What to produce:
Output every line from the beginning of the records through the line that contains "Select the bundled", exactly as it appears.
*** Opening Data to use ***
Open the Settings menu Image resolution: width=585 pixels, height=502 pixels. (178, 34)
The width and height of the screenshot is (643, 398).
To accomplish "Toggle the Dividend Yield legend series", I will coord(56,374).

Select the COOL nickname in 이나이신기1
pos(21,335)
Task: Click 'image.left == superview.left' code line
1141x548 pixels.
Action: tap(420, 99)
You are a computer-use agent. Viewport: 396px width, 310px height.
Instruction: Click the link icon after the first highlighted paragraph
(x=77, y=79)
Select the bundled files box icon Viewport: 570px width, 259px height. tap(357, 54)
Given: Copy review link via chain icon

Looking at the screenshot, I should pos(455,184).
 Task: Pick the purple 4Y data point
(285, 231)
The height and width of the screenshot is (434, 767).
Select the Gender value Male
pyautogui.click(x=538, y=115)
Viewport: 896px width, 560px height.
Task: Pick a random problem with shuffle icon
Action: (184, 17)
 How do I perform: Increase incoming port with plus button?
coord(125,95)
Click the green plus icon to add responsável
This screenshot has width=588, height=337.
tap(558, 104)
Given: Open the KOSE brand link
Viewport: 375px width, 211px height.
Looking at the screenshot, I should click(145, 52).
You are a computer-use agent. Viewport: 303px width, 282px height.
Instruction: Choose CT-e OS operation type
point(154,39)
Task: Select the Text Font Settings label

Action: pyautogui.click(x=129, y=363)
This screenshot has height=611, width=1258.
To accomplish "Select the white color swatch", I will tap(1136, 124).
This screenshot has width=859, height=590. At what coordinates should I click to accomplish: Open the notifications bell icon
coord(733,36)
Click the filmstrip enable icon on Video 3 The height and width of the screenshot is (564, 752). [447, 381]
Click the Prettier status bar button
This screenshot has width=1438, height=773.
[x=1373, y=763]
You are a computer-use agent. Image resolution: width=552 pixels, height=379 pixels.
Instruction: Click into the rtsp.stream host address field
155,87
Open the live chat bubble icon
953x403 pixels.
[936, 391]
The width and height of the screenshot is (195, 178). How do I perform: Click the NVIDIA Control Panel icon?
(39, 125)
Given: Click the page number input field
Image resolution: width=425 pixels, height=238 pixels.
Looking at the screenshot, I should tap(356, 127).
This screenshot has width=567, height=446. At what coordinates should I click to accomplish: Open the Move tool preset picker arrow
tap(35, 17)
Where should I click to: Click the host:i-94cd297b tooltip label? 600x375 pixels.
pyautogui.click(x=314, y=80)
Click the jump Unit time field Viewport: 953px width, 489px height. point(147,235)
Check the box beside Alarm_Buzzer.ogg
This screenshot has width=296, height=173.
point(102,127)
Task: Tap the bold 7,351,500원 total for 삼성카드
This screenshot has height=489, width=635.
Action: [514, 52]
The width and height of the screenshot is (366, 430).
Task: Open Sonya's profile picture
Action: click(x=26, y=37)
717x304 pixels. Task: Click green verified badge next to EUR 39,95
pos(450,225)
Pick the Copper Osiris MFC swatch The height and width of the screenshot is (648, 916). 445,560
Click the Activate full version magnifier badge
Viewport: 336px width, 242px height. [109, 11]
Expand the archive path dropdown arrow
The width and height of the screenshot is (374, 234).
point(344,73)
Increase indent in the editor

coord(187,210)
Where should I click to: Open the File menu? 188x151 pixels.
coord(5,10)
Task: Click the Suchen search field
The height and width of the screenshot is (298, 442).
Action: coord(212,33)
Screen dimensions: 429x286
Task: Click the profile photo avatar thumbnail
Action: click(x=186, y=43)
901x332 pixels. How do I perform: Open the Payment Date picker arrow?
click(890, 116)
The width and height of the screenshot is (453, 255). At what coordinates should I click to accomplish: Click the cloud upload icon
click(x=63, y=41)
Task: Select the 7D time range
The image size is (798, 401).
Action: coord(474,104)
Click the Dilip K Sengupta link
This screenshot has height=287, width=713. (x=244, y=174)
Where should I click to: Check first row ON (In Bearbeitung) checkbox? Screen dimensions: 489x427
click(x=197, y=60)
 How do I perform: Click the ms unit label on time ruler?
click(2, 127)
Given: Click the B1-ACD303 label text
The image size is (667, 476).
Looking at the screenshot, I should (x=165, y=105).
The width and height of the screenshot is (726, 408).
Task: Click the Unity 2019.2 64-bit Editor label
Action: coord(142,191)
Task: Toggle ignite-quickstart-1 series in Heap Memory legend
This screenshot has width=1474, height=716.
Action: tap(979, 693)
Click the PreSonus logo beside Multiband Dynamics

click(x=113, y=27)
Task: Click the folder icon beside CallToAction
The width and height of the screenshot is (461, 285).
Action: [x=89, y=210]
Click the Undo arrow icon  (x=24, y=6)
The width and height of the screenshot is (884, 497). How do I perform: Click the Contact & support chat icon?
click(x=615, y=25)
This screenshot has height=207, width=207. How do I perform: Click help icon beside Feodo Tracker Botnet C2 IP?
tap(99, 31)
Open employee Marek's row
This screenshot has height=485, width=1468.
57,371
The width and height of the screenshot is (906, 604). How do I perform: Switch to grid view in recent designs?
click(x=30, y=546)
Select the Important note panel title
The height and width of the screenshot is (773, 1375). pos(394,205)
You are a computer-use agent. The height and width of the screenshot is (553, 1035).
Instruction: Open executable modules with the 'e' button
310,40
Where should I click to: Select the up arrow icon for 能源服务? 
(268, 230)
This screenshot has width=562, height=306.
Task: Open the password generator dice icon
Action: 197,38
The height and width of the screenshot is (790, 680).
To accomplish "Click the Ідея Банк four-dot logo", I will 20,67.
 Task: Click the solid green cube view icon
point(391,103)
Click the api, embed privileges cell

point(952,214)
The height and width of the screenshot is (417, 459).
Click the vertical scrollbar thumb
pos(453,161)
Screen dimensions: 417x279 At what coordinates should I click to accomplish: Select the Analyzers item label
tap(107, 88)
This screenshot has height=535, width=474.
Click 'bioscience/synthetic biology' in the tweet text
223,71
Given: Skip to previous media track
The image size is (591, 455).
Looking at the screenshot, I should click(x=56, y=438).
*** Closing Data to use ***
Output for this task:
Open the Settings menu Image resolution: width=585 pixels, height=502 pixels. (178, 34)
The width and height of the screenshot is (643, 398).
To accomplish "Toggle the Dividend Yield legend series", I will coord(56,374).

Select the COOL nickname in 이나이신기1
pos(21,335)
Task: Click 'image.left == superview.left' code line
1141x548 pixels.
Action: tap(420, 99)
You are a computer-use agent. Viewport: 396px width, 310px height.
Instruction: Click the link icon after the first highlighted paragraph
(x=77, y=79)
Select the bundled files box icon Viewport: 570px width, 259px height. tap(357, 54)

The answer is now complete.